Jazz


El jazz suena al orden del silencio, más que cualquiera otra de las músicas: suena a resplandor cuidadosamente roto.

El jazz nos libró de la Antigüedad y del Antiguo Régimen, llegó para avisarnos de las guerras civiles, pero no le hicimos caso, y ahora que el jazz convive con el futuro disfrutamos de sus pianos de seda de lodo como si en ellos se guardara todo lo necesario, y el azar, para permanecer vivos en la vida.

 

Ben Webster es la habitación donde escucho a Ben Webster y Oscar Peterson es la silla donde estoy sentado mientras los escucho a los dos,

el jazz que huele a jazz y sabe a arena de siglos desentumece la realidad y la ablanda y la hace opulenta, víctima de su serenidad de lumbre y tenue rigor imaginario,

Ben y Oscar me hablan con la lengua del aire que respiro mientras ellos hacen sonar la vida con sus dedos y sus pulmones y sus bocas y sus almas y sus estirpes maltratadas,

me hablan a mí, solamente a mí, a mí que siento ahora mismo cómo lo que fluye en mí es el candor de brasa de una música y un silencio concernido, el aliento de todos los dioses,

la víspera de todo lo que puede ser el detenerse de mis sentidos ahora que sin esfuerzo son todo cuanto saben ser, sangre, ritmo y jazz, una emoción inagotable.

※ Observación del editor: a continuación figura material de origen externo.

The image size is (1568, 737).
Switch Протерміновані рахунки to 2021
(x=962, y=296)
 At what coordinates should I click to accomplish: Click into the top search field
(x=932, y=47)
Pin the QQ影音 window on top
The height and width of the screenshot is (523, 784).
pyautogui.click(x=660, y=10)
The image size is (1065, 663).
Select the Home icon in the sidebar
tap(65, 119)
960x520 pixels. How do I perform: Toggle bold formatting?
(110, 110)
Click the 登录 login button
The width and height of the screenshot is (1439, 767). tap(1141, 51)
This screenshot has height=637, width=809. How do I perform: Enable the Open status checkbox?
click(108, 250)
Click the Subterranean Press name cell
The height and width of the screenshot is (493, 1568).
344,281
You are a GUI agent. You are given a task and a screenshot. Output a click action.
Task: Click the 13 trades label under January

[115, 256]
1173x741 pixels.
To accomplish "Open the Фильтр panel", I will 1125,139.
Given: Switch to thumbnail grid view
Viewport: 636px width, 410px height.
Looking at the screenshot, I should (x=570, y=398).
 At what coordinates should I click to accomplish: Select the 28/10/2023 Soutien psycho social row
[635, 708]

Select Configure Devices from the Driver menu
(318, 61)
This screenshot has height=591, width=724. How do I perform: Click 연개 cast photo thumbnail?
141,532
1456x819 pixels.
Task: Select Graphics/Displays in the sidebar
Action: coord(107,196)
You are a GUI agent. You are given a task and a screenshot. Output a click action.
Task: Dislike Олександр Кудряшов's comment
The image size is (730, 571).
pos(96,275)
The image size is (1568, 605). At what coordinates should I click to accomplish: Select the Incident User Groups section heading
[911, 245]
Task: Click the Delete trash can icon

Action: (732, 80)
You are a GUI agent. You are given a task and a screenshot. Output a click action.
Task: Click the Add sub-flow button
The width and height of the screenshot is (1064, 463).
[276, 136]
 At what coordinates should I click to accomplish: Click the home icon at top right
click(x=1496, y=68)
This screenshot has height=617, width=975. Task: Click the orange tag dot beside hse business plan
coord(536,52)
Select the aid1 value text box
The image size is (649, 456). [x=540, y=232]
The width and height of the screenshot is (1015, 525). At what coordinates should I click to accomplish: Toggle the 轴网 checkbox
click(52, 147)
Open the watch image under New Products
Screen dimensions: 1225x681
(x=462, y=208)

Profunda América para los americanos,

anidando en sus barcos el futuro del mundo,

el de los dólares, el rocanrol

y el paisaje de los pianos de jazz, de jazz libre y güisqui.

Profunda América sin más pasado que el de los pioneros y los látigos,

sin más presente que el de los jóvenes enriqueciendo los átomos del futuro.

 

[Y Jazz se llamaba aquel elepé de Queen donde estaban Don’t stop me now y Jealousy. Pero eso es otra HISTORIA.]